▶ Exercise objective: Below are some records; output all of them exactly as they read.

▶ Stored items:
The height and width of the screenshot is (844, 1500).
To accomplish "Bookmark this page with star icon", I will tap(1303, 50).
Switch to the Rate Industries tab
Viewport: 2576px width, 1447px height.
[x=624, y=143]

▶ Solution to this problem:
The height and width of the screenshot is (844, 1500).
To accomplish "Bookmark this page with star icon", I will tap(1303, 50).
Switch to the Rate Industries tab
Viewport: 2576px width, 1447px height.
[x=624, y=143]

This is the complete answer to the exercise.